**WORK TO COMPLETE**: Which lines below contain the word "This"? Copy each of them.

──────── RECORDED INFORMATION ────────

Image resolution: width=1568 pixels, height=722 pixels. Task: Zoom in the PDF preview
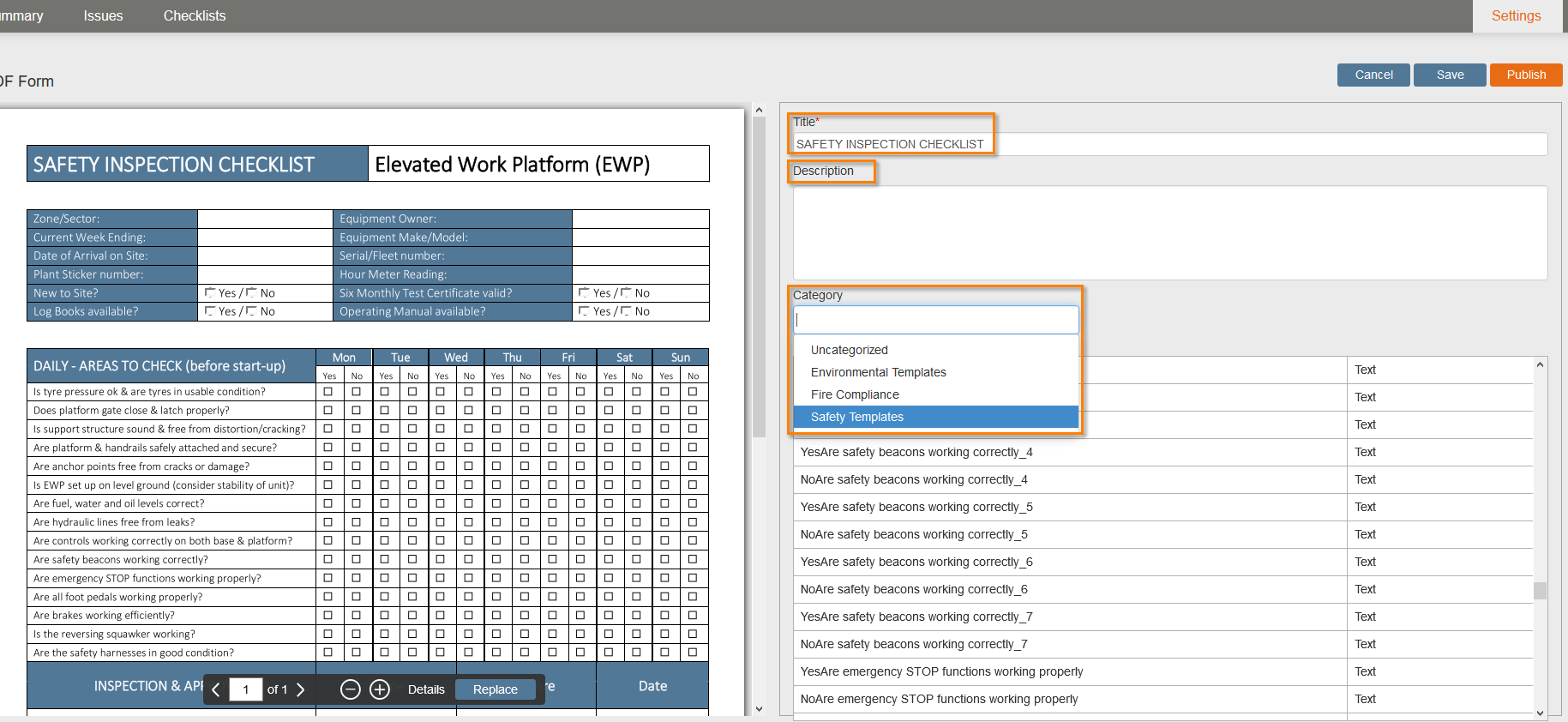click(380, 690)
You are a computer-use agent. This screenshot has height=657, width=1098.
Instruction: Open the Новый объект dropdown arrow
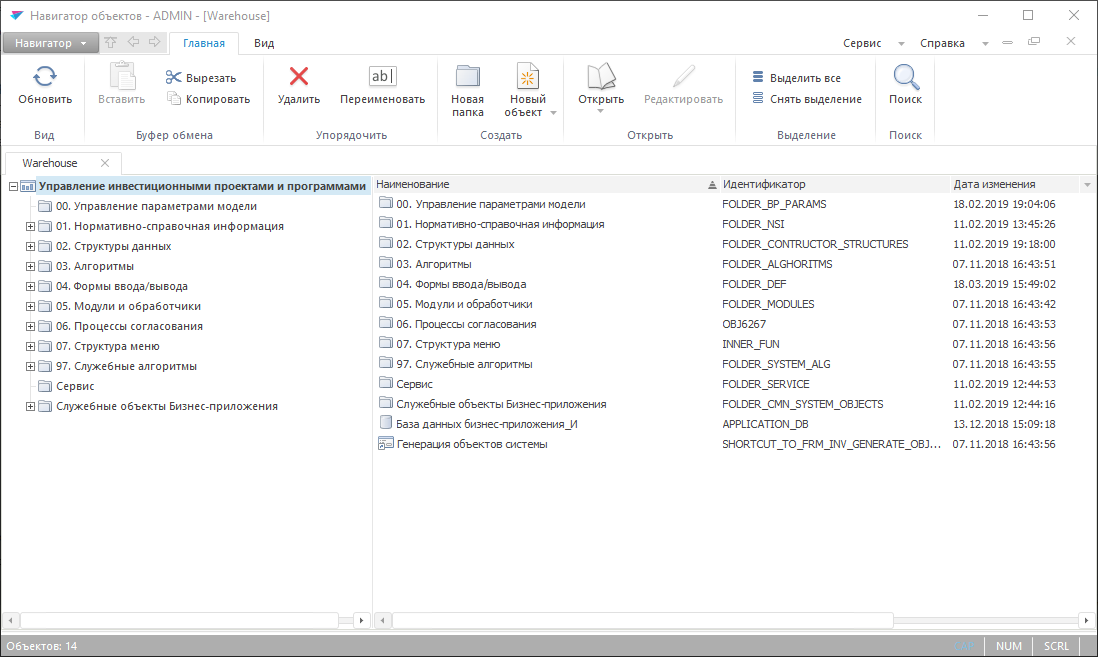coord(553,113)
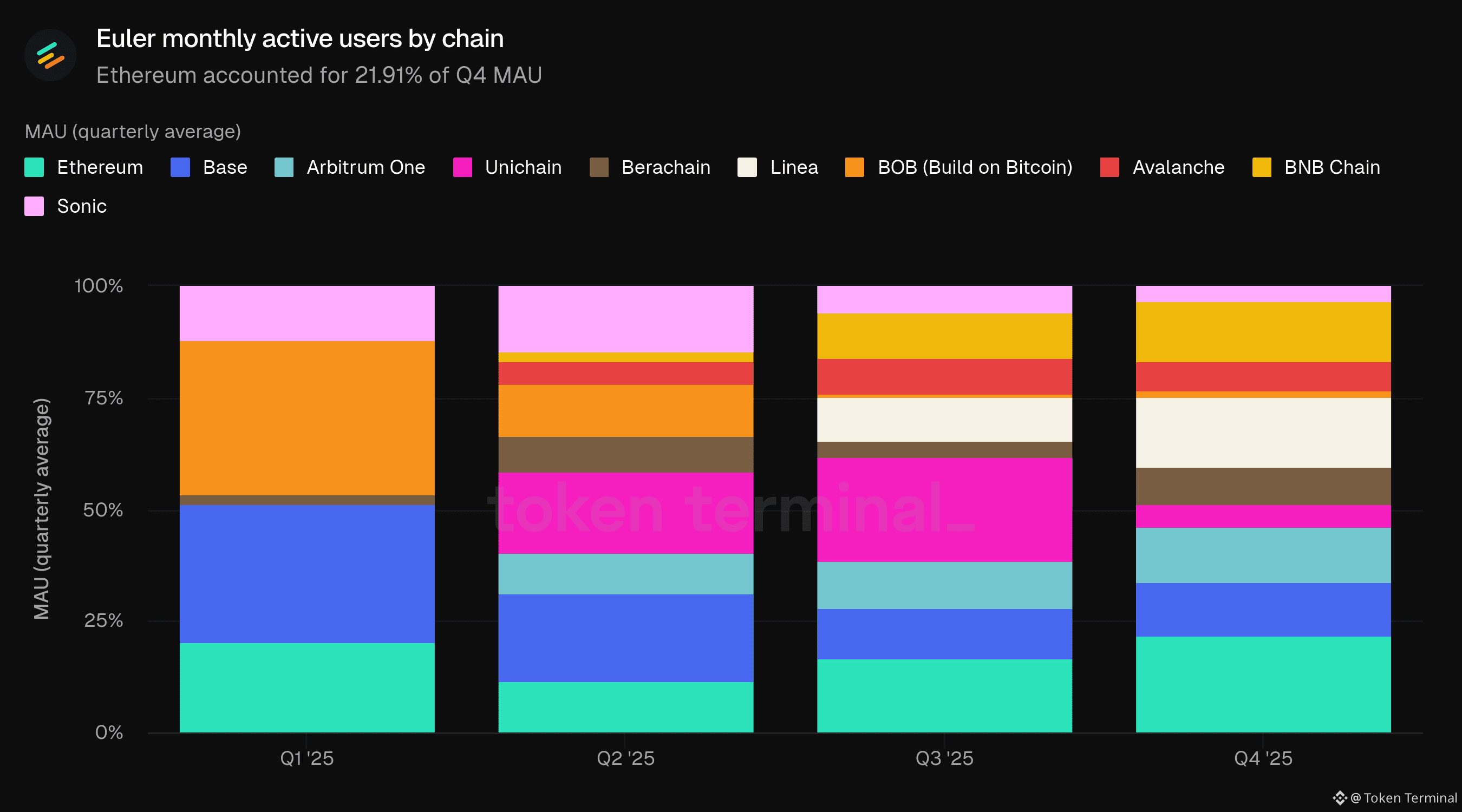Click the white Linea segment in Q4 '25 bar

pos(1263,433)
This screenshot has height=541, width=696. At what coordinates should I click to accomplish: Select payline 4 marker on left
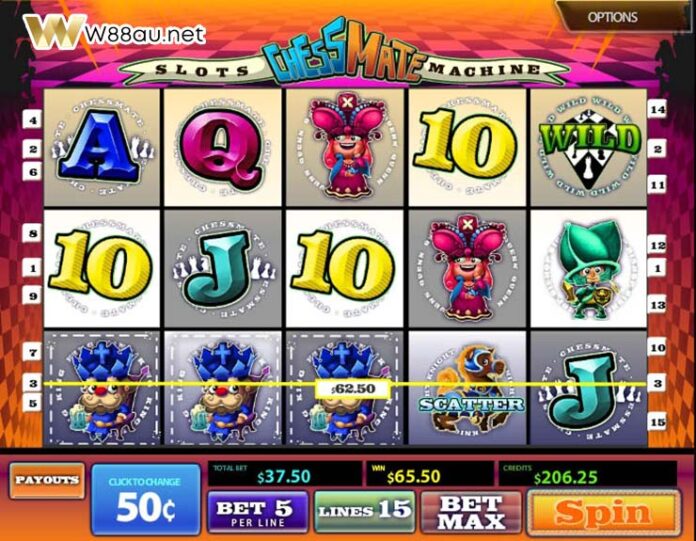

────────

**EXERCISE RESULT**:
You are a computer-use agent. This screenshot has height=657, width=1098.
This screenshot has height=541, width=696. At what coordinates should I click to accomplish: Select payline 4 marker on left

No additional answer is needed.